Thanks for the summary @wjwwood @carlossv. Here some thoughts and questions from my side.
Besides the better handling of the timers with this proposal, the benefits of the event queue are the naturally given temporal order of the events in the queue and that there is no need to iterate over all entities to check for work, The reason for not having a work queue is that we would loose the history cache of DDS. This functionality would have to be re-implemented on higher layers when needed. The history cache is preserved with the event queue but it is also the source for workarounds.
With the history queue and the event queue there are now two queues that are accessed at different times and that behave in a different way. When the history queue in DDS overflows and drops samples the number of available samples in DDS and the number of events in the event queue diverge. This destroys the temporal order and leads to “empty” takes from rmw. E.g. if you are spinning with 10 Hz and want to process the latest greatest velocity that comes with 100 Hz, the history QoS can be set to 1. This would result in around 9 empty takes and also 9 unnecessary pushes to the event queue with expensive mutex operations and eventually context switches. Maybe there are better ways to solve this use case?
We discussed the idea of having an ID that indicates the specific sample connected with the event. Then you tell the rmw layer with a take which sample you want to have and the temporal order can be preserved. This is dangerous as in the worst case timing all samples you want to take are no more available and you will get no samples at all. Another option to preserve the temporal order would be to first take everything from rmw and sort it before executing the callbacks.
The “empty” events can be avoided with the discussed dirty flag. But I have the feeling that we would start building something similar to a waitset just to save one or two iterations over the entities that remain with an optimized waitset approach.
One use case I, and maybe others, see is to have one or a few triggers that shall wake up the spin and the majority of the entities are then processes according to what is available when the trigger comes. E.g. an image topic is the trigger and from the odometry topic the latest greatest shall be processed once the image arrived. I feel that the waitset approach could be extended to support this. You can argue that this is also something that can be put on top of the event queue but the consequence would be even more unnecessary events and context switches.

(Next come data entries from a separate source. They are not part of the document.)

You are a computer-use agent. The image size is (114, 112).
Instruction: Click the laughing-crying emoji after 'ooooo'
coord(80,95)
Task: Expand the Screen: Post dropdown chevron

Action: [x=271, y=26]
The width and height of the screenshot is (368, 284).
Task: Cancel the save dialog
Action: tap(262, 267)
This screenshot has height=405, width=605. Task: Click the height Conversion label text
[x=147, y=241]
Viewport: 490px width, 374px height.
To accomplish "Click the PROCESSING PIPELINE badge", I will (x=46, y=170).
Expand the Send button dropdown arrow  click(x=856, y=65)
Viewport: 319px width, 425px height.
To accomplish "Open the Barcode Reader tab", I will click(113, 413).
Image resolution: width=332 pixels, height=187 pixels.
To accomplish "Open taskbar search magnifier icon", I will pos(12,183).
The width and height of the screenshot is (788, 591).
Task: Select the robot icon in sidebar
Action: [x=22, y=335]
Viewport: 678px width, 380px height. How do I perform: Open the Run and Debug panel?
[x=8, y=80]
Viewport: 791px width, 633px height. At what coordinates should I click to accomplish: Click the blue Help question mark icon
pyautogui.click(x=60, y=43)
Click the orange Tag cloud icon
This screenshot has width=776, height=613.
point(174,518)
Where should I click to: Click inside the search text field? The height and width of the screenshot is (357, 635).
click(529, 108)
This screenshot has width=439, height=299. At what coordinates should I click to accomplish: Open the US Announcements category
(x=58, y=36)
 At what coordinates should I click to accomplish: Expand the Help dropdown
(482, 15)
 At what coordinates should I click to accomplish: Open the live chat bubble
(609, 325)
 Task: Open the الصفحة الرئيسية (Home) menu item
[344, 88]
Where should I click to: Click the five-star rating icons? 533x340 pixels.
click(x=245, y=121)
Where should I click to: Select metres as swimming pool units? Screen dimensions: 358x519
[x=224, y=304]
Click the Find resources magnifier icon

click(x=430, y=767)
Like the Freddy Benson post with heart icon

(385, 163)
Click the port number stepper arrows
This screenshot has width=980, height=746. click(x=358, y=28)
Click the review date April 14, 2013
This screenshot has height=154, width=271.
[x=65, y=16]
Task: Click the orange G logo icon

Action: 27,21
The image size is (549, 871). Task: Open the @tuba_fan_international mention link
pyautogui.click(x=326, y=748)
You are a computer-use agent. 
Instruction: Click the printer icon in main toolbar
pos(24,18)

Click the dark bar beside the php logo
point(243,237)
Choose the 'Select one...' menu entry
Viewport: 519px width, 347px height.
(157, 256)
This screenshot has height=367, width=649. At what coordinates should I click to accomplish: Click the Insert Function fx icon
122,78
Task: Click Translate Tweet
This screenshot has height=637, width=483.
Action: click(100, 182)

The proposal seems to have a great performance boost compared to the current waitset implementation. Since the proposal is on the table, this could lead to an immediate improvement. But I also feel that there are different goals like responsiveness and determinism that are hard to combine with one approach.
Would it make sense to have an event queue executor that focuses on performance and does no further things to really guarantee temporal order etc., and to have in future another optimized waitset based implementation? This then focuses more on determinism with guaranteed temporal order or user defined order and could also be used in scenarios where only some of the entities are triggering, like I describe above. Maybe it could even be combined with polling subscriptions?
Sorry for the lengthy post